Evolution is the change in inherited traits within biological populations over generations. A population is a group of organisms of the same species living in the same area and capable of reproducing. When the inherited traits in a population change over time, evolution has occurred.
These changes may be small, such as a shift in the frequency of a gene variant. They may also be large over long periods, leading to new adaptations, new species, and major changes in body structure, behavior, or ecology.
Evolution depends on heritable variation. Individuals in a population are not exactly alike. Some differences come from genes, mutations, recombination, and chromosome-level changes. If certain inherited traits help organisms survive or reproduce more successfully, those traits may become more common in future generations. Related topics include chromosomal mutations and the chromosome theory of inheritance.
Evolution explains why living things show both unity and diversity. Organisms share deep similarities because they descend from common ancestor. They also differ because populations have changed in different environments over long spans of time.
What Evolutionary Biology Studies
Evolutionary biology studies the patterns, processes, and causes of biological change. It asks how organisms are related, how species form, how adaptations arise, and how life has changed from its earliest origins to the present.
Major questions in evolutionary biology include:
- How do populations change over time?
- How does natural selection shape adaptation?
- How do mutation, genetic drift, and gene flow affect genetic variation?
- How do new species form?
- What does the fossil record reveal about the history of life?
- How do DNA sequences show common ancestry?
- Why do organisms share similar structures?
- How do extinction and environmental change influence evolution?
- How do behavior, ecology, and reproduction affect evolutionary change?
Evolutionary biology does not only study the distant past. It also studies changes happening today, including antibiotic resistance in bacteria, pesticide resistance in insects, changes in animal populations, viral evolution, and the genetic effects of habitat fragmentation.
History of Evolution
Evolution and Natural Selection
Charles Darwin and Alfred Russel Wallace helped explain evolution through natural selection. Natural selection is one of the major mechanisms of evolution.
Natural selection happens when individuals with certain heritable traits survive or reproduce more successfully than others in a particular environment. If those traits are passed to offspring, they can become more common in the population over generations.

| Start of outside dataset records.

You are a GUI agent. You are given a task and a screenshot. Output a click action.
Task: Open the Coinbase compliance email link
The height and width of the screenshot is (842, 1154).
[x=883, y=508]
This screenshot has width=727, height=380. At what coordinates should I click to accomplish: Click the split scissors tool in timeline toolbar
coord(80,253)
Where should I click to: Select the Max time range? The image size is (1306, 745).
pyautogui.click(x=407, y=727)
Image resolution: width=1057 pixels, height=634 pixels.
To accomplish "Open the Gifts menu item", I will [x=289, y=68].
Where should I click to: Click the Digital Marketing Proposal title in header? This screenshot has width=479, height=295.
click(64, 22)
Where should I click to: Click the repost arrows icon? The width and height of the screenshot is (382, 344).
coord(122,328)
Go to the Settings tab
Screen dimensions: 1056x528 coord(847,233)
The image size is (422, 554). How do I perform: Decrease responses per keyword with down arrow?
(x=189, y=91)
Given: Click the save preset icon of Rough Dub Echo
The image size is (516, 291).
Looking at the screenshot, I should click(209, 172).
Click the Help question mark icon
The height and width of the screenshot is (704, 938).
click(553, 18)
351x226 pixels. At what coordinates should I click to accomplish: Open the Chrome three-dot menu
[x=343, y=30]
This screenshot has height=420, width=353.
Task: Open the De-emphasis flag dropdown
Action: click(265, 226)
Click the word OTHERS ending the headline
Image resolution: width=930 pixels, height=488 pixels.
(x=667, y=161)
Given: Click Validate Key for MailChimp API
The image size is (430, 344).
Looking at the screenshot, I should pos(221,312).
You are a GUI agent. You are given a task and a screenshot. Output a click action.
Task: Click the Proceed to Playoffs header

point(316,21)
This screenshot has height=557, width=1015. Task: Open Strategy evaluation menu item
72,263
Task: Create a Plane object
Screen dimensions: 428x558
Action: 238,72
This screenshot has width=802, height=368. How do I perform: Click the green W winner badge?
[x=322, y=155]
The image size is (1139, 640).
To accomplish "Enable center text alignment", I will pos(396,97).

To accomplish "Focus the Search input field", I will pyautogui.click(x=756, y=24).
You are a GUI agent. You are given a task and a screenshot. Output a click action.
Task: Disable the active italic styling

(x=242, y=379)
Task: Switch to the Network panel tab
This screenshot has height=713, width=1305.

Darwin's reasoning depended on several key observations:
- Individuals in a population vary in their traits.
- Some trait differences are heritable.
- More offspring are often produced than can survive.
- Survival and reproduction are not random when certain traits improve fitness in a given environment.
- Over generations, favorable heritable traits may become more common.
Natural selection can produce adaptations. An adaptation is an inherited trait that improves survival or reproduction in a specific environment. Examples include camouflage, drought tolerance in plants, beak shape in birds, antibiotic resistance in bacteria, and defensive chemicals in some organisms.
Natural selection is powerful, but it is not the only mechanism of evolution. Evolution can also occur through mutation, genetic drift, gene flow, and sexual selection.
Mechanisms of Evolution
The mechanisms of evolution are the processes that change heritable traits in populations over time. The most important mechanisms include mutation, natural selection, genetic drift, gene flow, and sexual selection.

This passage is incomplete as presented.